Cet ouvrage, issu d’un colloque de 33 intervenants, laisse une impression mitigée. Séduisant par une perspective de remises en question, prometteur de débats brûlants, il se révèle pourtant être, en partie, une collection de doléances de la part des scientifiques, souvent centrés sur eux-mêmes.

Ne soyons pas trop sévères toutefois, car la dernière partie du livre plonge au cœur de la problématique moderne : comment la science, si puissante, peut-elle exercer son pouvoir dans un sens éthique ?

Sur les deux tiers du volume, la première partie aborde des thèmes hors sujet, comme ce regret que, parmi toutes les sciences, les mathématiques soient les grandes laissées pour compte en Afrique. Ou comme la dénonciation de la dictature tunisienne qui s’exerce sur les médecins autochtones qui osent sortir de la pensée officielle. Ou encore ce plaidoyer pour l’émancipation des femmes en Algérie, qui met en avant un problème social, culturel et religieux, finalement peu scientifique. Non que ces sujets soient dénués d’intérêt, bien au contraire. Mais il s’agit d’autres pistes à suivre, toutes aussi indispensables à développer, qui auraient leur place dans un autre ouvrage qui leur serait consacré. Que penser encore de cette apologie d’une culture de la rue en Afrique du Nord-Ouest, culture séculaire qui envoie les enfants s’éduquer sur le trottoir, afin qu’ils cherchent eux-mêmes un maître à penser qui subviendra à leurs besoins ? Le constat est dressé que ce mode d’éducation est un échec, que la misère croissante a précipité ces enfants demandeurs dans un quasi-esclavage. L’auteur pourtant y voit une simple dérive d’un système qui fonctionnait bien autrefois. On se surprend à penser qu’une telle réflexion sur l’éducation, toute spécifique qu’elle soit à ce pays, n’en est pas moins un manquement grave aux droits de l’enfant. La culture ne peut pas s’autojustifier.

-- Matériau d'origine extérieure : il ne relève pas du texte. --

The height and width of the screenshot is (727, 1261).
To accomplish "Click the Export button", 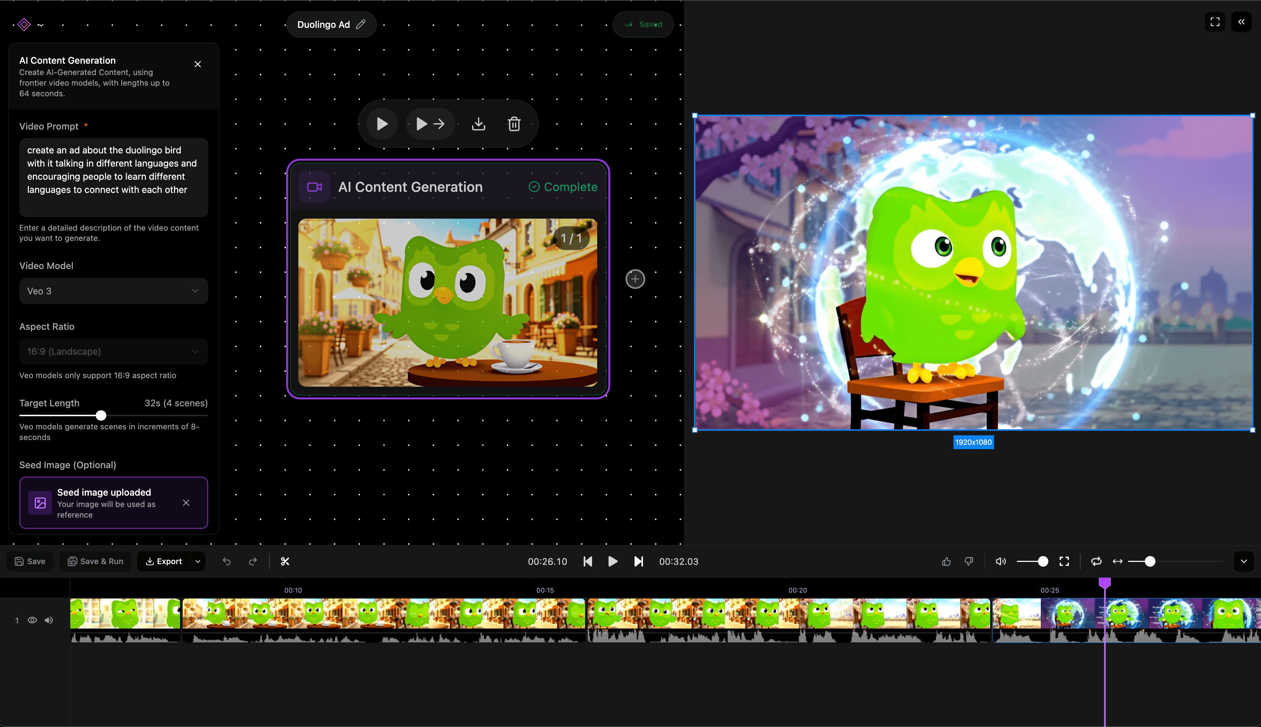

Enfin, le vif du sujet, celui qui s’entendait dans le titre, est atteint en page 185 avec l’ouverture de grands sujets de société, comme la mondialisation et l’éthique des sciences. Compatibilité ou non ? En particulier, la brevetabilité du génome humain est traitée de façon antinomique par un biologiste de l’industrie (F. Sgard), puis, dans la foulée, par le président honoraire de Médecins sans frontières (Rony Brauman). Le premier voit dans les brevets la stimulation des découvertes par le biais de la concurrence. Il dit : « La protection de la propriété intellectuelle incite à la recherche et au développement de produits ». Le second dénonce « cette notion de propriété intellectuelle, exercée comme un chantage permanent face aux impératifs des avancées scientifiques » Le débat est argumenté et fructueux.

Plus loin est abordé le thème de la contribution des pays émergents à la connaissance du patrimoine génétique humain, avec l’exemple du Liban qui, très hétérogène, avec des ethnies isolées et à forte consanguinité, s’est prêté à des études génétiques. Elles ont permis de mieux expliquer certaines maladies génétiques. Coopération ou colonialisme ? La réponse est difficile, car sans intention mauvaise bien sûr, les chercheurs ont tout de même quelquefois négligé le retour des bienfaits de leurs études sur les populations concernées.

Malgré un début en décalage avec son titre, malgré un aspect fourre-tout, les textes de ce colloque apportent une vraie réflexion et soulèvent de vraies inquiétudes.